(Saved data entries)
===

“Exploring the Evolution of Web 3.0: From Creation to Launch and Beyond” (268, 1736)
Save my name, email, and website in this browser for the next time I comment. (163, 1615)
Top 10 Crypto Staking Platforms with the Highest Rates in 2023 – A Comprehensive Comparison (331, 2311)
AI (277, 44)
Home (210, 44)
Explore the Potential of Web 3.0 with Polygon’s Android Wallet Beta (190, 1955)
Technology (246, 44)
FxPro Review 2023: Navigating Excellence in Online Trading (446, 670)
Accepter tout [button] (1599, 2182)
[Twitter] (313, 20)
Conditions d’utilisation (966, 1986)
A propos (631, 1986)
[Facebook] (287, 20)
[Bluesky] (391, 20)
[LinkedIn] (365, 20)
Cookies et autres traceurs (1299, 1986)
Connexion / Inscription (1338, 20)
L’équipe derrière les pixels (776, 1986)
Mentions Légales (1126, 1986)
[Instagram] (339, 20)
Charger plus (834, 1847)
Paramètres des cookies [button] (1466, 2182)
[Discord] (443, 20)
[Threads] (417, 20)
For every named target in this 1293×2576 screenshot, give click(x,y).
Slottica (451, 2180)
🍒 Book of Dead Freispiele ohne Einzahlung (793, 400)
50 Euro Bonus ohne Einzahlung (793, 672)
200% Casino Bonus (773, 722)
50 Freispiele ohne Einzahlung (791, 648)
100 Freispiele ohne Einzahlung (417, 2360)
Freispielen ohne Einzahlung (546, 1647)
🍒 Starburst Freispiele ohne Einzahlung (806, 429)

===

## What you are asked to do
The lines needed run from the first line of the data through the line containing "Charger plus (834, 1847)"; give them again exactly and nothing else.

## Your response
“Exploring the Evolution of Web 3.0: From Creation to Launch and Beyond” (268, 1736)
Save my name, email, and website in this browser for the next time I comment. (163, 1615)
Top 10 Crypto Staking Platforms with the Highest Rates in 2023 – A Comprehensive Comparison (331, 2311)
AI (277, 44)
Home (210, 44)
Explore the Potential of Web 3.0 with Polygon’s Android Wallet Beta (190, 1955)
Technology (246, 44)
FxPro Review 2023: Navigating Excellence in Online Trading (446, 670)
Accepter tout [button] (1599, 2182)
[Twitter] (313, 20)
Conditions d’utilisation (966, 1986)
A propos (631, 1986)
[Facebook] (287, 20)
[Bluesky] (391, 20)
[LinkedIn] (365, 20)
Cookies et autres traceurs (1299, 1986)
Connexion / Inscription (1338, 20)
L’équipe derrière les pixels (776, 1986)
Mentions Légales (1126, 1986)
[Instagram] (339, 20)
Charger plus (834, 1847)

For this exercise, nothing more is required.